There are positive messages given within the report. Not least is the increase from 34.8% – 38% of the  young people who are now completing post compulsory education and gaining good qualifications. A well educated work force has long been emphasised as a necessary condition of maintaining socio-economic stability in Europe. Unfortunately, whilst there appears to be an increased appetite for education, the report provides evidence that “youth unemployment, poverty and marginalisation remain high and one if four adults in Europe is caught in a low-skills trap.”

Amongst the most alarming sections of the report are those that suggest that the gap between the wealthiest and the poorest people living in Europe is greater than ever, and has grown at an alarming rate.
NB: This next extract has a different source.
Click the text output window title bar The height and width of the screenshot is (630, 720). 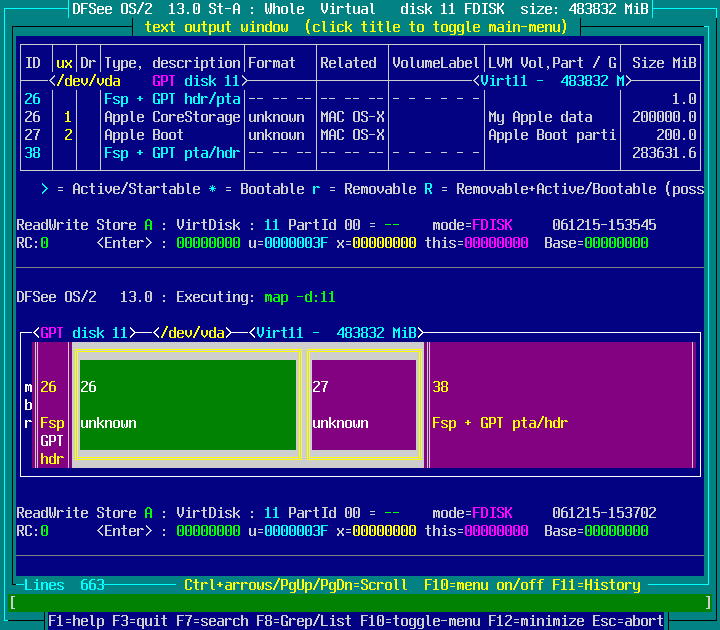point(355,27)
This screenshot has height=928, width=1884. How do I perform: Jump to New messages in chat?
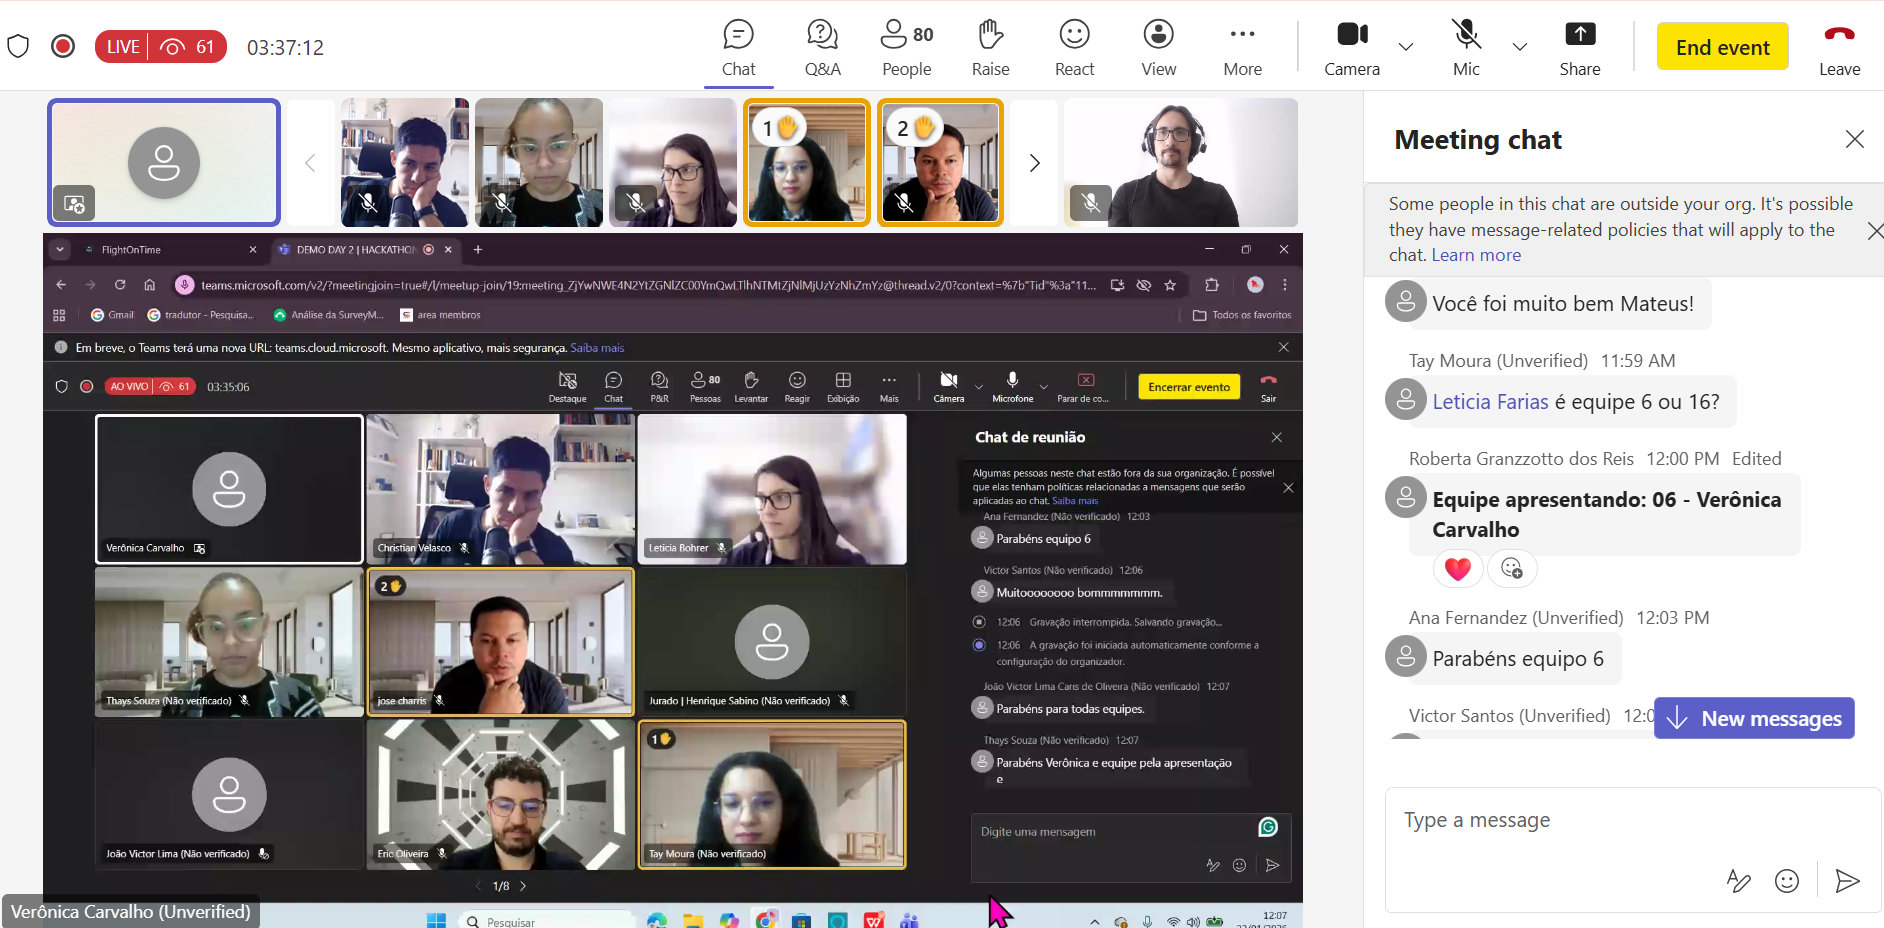click(x=1753, y=718)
Education has always been seen as a means through which individuals and communities could improve their life opportunities security and stability. But this report suggests that education is a major victim of a Europe wide economic crisis and that the budget cuts that are being made across the continent have had a detrimental impact upon the lives of individuals, with the likelihood of alarming long term consequences. These will most certainly include greater numbers of people living in poverty, and at an extreme may result in increased disaffection and social unrest.

The authors of the report state that:

“Europe is not moving in the right direction fast enough. Educational poverty remains stubbornly embedded, with far too many disadvantaged students, and government investment – crucial to quality education – reveals worrying signs of spending cuts,”

It continues by identifying:

“The persisting determinants of underachievement are, inter alia, socio-economic status, immigrant background and gender.”

Individuals who have arrived in Europe as refugees, often displaced from their homes in the most traumatic of circumstances, along with those who struggle as a result of disability or illness, are seen as most likely to fall beneath the poverty line and live in the least desirable situations. This despite many of those arriving new into Europe, being well qualified and experienced and having held professional positions in the countries from which they have fled.

It is difficult at present to identify the kind of leadership within European countries that is prepared to accept the challenge of confronting these increasing levels of inequality. Sadly it would appear that the fact that some people are doing well and are far more comfortable than they may have been a few years ago, is being taken as an indication that inactivity is acceptable. Unfortunately, for those who are currently struggling to survive and becoming further separated from their neighbours, a lack of willingness to change direction will bring little by the way of relief.